====== Articolo di riferimento

Controlli della Guardia di Finanza nel Bellunese: scattano i sigilli ad un esercizio di Auronzo. Individuati anche quattro lavoratori in nero in due aziende
Un bar di Auronzo di Cadore è stato costretto a sospendere l’attività per tre giorni dopo un provvedimento emesso dall’Agenzia delle Entrate – Direzione Regionale del Veneto ed eseguito dai finanzieri della Tenenza di Auronzo di Cadore.
La misura è arrivata al termine di una serie di controlli sul territorio finalizzati a contrastare evasione fiscale ed economia sommersa. Gli accertamenti hanno infatti portato a contestare al titolare dell’esercizio quattro mancate emissioni di scontrini fiscali nell’arco di tempo compreso tra il 2023 e il 2026.
La normativa prevede che, per ogni corrispettivo non registrato o non trasmesso telematicamente, venga applicata una sanzione pari al 70 per cento dell’Iva non versata, con un importo minimo di 300 euro. In presenza di ripetute violazioni, inoltre, può essere disposta anche la sospensione della licenza o dell’autorizzazione all’esercizio dell’attività per un periodo che va da tre giorni fino a sei mesi.
Nel caso specifico, le Fiamme Gialle hanno dato esecuzione al provvedimento amministrativo disponendo la chiusura temporanea del locale per tre giorni consecutivi e apponendo i sigilli all’ingresso dell’esercizio commerciale.
L’attività di controllo ha interessato anche altri settori economici della provincia. Nel corso di ulteriori verifiche effettuate dai militari del Gruppo di Belluno contro il fenomeno del lavoro sommerso e delle irregolarità fiscali, sono stati individuati quattro lavoratori in nero impiegati da due diverse società.
Le aziende coinvolte operano rispettivamente nel settore della ristorazione e nel commercio di legnami. Per entrambe è stata inoltrata all’Ispettorato Territoriale del Lavoro la proposta di sospensione dell’attività imprenditoriale.

============
====== Materiale

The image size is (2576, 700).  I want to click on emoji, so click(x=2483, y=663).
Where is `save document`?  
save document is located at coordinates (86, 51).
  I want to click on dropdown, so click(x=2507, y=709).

============

- [Attività da svolgere]:
1) Spiega in una-tre frasi perché, secondo l'articolo sui controlli nel Bellunese, un bar di Auronzo di Cadore ha dovuto sospendere l'attività.
2) Elenca tutti gli enti pubblici e i reparti nominati nell'articolo sui controlli nel Bellunese.
Il materiale non serve per lo svolgimento delle attività.

- [Risposte]:
1) Al titolare del bar sono state contestate quattro mancate emissioni di scontrini fiscali tra il 2023 e il 2026. In presenza di ripetute violazioni la normativa consente di sospendere la licenza o l'autorizzazione all'esercizio per un periodo che va da tre giorni a sei mesi. Per questo l'Agenzia delle Entrate ha emesso un provvedimento di chiusura per tre giorni, eseguito dalla Guardia di Finanza.

2)
- Guardia di Finanza (chiamata anche Fiamme Gialle)
- Agenzia delle Entrate – Direzione Regionale del Veneto
- Tenenza di Auronzo di Cadore
- Gruppo di Belluno
- Ispettorato Territoriale del Lavoro